The rise of smart phones and apps has also led to a plethora of deer season scouting tools that you can download in mere minutes. In the case of many hunting apps like Huntwise, onX and many others, they provide the ability to mark all your stand sites, study the terrain and they even analyze weather conditions for you.

Many of these apps go beyond deer scouting. They will also alert you to the best times to go hunting and even the best stand to hunt based on the wind. Apps like Huntwise give you property owner information and even 3-dimensional displays of hunting areas in some locations. That makes it easy to identify ridges, swamps and funnels where deer may be hiding.

While many of these big game hunting apps aren't perfect, they are getting better every year as technology continues to advance. Both in terms of mapping ability and the number of useful features they offer. They're worth checking out if you really want to analyze all the nitty-gritty details of your hunting area.

Migration Reports

For hunting of waterfowl and other species that migrate each fall, the Internet is full of tools that can be utilized to help you find your quarry. There are many sites and apps that can give you these reports. But one really nice one I found is through Ducks Unlimited.

Ducks Unlimited has a waterfowl migration map you can zoom, drag and pan around on to see reports of migration activity. For instance, I found one today that most smaller ducks are already leaving the Upper Peninsula here in Michigan in response to smaller waters starting to ice up.

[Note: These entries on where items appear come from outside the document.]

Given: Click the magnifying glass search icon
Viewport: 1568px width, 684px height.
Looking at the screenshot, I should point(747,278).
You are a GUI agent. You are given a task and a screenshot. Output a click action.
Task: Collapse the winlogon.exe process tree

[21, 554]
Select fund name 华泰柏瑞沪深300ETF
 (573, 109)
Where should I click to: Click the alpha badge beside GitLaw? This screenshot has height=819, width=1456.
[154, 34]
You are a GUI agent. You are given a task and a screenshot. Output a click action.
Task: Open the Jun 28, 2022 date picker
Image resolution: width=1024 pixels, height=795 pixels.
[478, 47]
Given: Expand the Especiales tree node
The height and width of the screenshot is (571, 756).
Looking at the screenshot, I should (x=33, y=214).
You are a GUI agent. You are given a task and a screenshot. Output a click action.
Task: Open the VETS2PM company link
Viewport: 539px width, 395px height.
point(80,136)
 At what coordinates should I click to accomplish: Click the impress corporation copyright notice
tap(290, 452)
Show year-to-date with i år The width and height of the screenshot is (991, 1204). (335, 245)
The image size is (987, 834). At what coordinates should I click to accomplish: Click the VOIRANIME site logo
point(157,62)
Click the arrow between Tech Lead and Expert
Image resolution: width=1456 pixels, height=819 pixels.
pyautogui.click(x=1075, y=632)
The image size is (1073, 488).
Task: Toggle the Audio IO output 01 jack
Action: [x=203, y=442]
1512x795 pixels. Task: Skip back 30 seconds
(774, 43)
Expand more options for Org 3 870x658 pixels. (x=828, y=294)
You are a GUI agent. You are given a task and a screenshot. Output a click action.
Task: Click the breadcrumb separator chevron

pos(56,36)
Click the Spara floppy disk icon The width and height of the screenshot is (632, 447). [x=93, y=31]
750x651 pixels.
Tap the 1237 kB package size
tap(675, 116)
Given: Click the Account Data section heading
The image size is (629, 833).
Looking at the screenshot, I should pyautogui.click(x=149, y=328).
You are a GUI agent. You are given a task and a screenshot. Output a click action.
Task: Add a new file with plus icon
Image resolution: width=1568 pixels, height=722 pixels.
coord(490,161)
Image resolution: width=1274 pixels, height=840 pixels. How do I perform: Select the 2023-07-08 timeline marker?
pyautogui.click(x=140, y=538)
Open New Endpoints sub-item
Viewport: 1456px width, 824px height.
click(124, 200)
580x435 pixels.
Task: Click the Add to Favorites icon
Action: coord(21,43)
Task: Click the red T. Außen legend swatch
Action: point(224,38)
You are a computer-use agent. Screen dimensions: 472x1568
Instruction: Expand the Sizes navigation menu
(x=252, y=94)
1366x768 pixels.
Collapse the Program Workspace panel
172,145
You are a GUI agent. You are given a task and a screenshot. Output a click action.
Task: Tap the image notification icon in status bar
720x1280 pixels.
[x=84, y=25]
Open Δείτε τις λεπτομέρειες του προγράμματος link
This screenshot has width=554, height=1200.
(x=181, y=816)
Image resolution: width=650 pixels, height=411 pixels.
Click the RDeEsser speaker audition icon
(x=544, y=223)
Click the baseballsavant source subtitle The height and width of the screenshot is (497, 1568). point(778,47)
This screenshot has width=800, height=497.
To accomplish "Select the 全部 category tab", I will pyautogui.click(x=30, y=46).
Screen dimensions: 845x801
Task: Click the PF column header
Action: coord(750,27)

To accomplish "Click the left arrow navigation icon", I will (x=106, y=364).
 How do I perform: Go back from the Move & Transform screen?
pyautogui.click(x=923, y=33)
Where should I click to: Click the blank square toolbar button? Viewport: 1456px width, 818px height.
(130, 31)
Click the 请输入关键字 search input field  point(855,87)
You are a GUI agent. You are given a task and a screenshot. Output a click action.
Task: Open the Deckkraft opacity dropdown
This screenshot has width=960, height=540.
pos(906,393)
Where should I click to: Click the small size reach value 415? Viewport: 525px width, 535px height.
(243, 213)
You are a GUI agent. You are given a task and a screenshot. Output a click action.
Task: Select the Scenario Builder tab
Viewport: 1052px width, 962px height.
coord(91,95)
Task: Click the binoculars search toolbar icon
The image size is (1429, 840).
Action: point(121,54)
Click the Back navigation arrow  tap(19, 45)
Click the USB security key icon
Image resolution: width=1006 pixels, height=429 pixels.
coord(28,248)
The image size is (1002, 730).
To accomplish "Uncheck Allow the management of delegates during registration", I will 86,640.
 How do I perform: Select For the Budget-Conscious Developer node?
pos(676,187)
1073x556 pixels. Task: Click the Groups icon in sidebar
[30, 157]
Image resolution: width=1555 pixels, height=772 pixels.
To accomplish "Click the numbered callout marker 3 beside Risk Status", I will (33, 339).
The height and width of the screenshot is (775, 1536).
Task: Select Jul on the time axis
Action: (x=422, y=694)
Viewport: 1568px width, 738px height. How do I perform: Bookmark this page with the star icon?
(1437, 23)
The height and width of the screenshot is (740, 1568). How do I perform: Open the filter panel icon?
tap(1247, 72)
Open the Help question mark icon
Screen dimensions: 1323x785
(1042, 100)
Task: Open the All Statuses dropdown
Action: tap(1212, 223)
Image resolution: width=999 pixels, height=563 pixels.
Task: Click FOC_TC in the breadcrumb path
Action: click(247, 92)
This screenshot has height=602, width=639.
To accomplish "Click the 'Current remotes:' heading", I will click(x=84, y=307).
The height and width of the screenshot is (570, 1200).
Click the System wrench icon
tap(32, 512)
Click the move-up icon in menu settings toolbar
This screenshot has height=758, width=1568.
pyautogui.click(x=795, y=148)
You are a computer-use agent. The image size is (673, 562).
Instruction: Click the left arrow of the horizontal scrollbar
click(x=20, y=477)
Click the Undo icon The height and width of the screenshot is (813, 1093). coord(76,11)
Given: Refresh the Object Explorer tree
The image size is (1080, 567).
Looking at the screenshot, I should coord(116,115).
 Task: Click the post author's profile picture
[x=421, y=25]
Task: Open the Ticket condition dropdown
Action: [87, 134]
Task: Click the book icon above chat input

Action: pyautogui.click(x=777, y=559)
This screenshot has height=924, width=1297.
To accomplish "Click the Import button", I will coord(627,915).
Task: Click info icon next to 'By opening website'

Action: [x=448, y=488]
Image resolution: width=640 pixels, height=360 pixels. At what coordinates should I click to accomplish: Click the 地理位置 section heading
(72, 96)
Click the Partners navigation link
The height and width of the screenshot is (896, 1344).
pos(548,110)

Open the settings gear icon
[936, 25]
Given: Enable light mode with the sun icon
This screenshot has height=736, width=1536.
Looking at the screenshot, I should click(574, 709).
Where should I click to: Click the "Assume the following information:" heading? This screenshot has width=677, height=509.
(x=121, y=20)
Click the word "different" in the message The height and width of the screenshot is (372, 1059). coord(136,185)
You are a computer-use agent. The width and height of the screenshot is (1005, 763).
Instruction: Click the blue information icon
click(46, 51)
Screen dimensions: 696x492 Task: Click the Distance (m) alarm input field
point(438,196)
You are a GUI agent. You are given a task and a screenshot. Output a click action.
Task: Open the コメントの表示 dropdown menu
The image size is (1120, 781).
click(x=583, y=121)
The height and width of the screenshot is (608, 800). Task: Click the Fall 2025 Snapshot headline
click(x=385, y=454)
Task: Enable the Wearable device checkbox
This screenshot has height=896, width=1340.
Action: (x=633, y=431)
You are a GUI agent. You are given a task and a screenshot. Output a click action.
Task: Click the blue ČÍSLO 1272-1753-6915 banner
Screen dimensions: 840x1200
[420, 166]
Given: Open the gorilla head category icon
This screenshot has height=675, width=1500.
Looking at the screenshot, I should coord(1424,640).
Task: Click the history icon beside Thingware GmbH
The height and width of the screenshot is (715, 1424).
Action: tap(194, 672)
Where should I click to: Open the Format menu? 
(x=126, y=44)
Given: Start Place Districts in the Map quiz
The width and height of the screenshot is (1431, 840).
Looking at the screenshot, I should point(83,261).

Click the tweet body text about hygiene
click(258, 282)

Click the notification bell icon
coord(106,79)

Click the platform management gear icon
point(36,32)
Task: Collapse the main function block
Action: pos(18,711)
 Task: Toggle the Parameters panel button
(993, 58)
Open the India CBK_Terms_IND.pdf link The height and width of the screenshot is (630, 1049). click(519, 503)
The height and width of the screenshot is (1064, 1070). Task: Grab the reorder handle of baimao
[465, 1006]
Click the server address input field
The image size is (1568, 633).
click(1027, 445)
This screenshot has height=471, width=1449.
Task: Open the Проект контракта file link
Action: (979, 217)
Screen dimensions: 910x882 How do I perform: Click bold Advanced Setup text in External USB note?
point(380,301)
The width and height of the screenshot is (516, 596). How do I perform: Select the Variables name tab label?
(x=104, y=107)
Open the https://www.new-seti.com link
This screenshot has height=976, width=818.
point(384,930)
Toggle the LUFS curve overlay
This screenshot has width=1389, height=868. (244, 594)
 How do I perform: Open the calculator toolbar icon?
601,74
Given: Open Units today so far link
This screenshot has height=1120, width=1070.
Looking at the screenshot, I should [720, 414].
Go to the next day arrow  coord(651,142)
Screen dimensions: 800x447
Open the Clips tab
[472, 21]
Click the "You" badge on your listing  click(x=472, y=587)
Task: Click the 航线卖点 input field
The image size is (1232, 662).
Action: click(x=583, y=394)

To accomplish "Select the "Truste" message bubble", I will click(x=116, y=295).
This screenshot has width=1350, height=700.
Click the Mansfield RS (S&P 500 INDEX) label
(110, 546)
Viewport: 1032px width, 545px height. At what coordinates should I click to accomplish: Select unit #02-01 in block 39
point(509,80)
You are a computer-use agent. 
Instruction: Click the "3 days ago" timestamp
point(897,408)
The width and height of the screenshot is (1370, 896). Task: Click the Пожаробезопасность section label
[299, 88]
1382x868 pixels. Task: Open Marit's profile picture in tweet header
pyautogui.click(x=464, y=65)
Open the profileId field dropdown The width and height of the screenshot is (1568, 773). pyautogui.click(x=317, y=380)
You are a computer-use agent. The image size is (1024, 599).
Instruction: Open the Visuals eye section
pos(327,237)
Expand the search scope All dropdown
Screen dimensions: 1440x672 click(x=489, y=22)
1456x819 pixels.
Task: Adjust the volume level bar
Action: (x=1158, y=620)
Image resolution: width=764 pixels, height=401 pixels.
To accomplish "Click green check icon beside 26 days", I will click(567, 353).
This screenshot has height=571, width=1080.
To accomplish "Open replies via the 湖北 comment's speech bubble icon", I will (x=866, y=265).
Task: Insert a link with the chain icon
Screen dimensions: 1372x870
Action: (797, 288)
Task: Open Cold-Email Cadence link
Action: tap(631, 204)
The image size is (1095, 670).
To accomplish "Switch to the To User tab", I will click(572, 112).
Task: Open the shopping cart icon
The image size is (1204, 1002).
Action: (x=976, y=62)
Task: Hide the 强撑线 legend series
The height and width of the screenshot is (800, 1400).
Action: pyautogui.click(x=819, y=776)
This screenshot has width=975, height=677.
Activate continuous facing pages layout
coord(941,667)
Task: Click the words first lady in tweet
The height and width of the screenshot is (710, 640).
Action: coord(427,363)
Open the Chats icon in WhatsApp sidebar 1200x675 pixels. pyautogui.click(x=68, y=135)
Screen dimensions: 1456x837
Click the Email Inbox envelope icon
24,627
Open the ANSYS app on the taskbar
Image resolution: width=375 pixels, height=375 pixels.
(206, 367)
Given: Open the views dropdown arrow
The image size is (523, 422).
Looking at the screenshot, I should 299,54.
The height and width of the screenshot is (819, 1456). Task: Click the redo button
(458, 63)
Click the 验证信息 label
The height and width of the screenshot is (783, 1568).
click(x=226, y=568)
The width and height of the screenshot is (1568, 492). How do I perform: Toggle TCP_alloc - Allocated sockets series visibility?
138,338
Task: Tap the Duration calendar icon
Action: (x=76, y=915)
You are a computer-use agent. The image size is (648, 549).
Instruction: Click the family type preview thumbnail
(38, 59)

Meanwhile, outside the main Wide Open Spaces offices in Austin, Texas, I was able to quickly find reports of the number of birds decreasing over the last week. Ducks Unlimited's tools also allow you to sort by the type of activity reporters from the field are posting and it allows you to toggle markers for National Wildlife Refuges where the birds are. We're impressed.

Through a little searching, I was also able to find some state agencies, like the Indiana DNR, offer their own reporting tools through their website where you can garner some vital data. Your license fees are helping pay for these reports, you might as well utilize them!

The simple power of observation

Do you have an oak tree in your yard or neighborhood? You should be keeping an eye on it to know when acorns are dropping. Because deer love a good acorn crop. Do you live in a place that has an urban deer herd? Or near a deer farm or captive herd? Sometimes, observing these un-huntable animals can give you clues as to how the deer are behaving and clue you in as to when you should be hunting.

For instance, if you live in town and the urban deer are laying on their bellies in the neighbor's yard, that's probably not an ideal time to be hunting. But if you nearly run over a buck hot on the trail of a doe on your way to work, you need to consider calling in because they may be up and chasing!

Another option is to find a live deer webcam somewhere in your state and make a point to check it every day for activity to pick the best times to head out.

Maybe when you get home one evening, you notice your farmer neighbor getting his harvester ready for work the next morning. You'd better be in a stand, ready to intercept any animals displaced by the combine's activities.

Simply put, there are indicators of what the deer are doing or may be doing all around you. You just have to keep your eyes and ears open for the clues.